- Material for this exercise -

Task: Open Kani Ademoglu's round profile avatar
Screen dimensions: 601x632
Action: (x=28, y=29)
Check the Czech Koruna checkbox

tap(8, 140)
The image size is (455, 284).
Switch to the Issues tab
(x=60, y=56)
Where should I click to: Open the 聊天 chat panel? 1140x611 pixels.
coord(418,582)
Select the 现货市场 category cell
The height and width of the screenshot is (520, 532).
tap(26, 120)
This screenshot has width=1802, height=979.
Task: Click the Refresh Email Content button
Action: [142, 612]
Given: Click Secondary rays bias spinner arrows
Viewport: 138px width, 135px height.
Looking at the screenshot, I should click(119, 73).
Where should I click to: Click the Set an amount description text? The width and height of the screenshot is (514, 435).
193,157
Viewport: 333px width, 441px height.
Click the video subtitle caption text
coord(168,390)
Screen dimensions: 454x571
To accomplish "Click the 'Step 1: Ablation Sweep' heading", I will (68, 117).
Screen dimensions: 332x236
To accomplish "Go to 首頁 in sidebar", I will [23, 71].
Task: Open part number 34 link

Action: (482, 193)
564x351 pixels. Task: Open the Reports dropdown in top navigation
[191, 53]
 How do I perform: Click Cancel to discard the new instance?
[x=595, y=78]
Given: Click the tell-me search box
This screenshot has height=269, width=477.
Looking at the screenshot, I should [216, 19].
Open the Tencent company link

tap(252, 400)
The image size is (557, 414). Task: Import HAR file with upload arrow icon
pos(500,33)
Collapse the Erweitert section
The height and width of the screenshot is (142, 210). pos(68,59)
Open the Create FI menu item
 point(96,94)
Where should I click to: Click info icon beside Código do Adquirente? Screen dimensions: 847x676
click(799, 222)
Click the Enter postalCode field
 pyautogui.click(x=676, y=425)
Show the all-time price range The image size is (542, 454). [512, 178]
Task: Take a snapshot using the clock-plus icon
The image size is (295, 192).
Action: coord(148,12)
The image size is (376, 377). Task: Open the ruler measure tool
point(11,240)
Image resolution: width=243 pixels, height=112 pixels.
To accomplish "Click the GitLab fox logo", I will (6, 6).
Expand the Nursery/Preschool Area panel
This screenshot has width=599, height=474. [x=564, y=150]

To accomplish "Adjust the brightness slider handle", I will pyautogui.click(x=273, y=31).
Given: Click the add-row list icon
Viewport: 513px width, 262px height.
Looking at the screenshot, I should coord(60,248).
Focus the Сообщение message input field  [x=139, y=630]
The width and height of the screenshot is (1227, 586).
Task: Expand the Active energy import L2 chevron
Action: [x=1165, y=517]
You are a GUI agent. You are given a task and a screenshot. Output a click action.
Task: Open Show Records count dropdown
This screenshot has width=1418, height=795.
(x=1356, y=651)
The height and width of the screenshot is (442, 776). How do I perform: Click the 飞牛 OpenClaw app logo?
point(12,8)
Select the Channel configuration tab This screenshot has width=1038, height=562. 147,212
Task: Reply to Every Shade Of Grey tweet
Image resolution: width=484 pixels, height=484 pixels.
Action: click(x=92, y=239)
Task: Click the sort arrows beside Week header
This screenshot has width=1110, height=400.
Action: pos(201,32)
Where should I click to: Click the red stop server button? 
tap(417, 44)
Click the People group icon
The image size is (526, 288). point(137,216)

- Exercise directions -
Reproduce exactly the stretch of the material above that starts at the line with "Task: Take a" and ends at the line with "Image resolution: width=243", both included, and nothing else.

- Response area -
Task: Take a snapshot using the clock-plus icon
The image size is (295, 192).
Action: coord(148,12)
The image size is (376, 377). Task: Open the ruler measure tool
point(11,240)
Image resolution: width=243 pixels, height=112 pixels.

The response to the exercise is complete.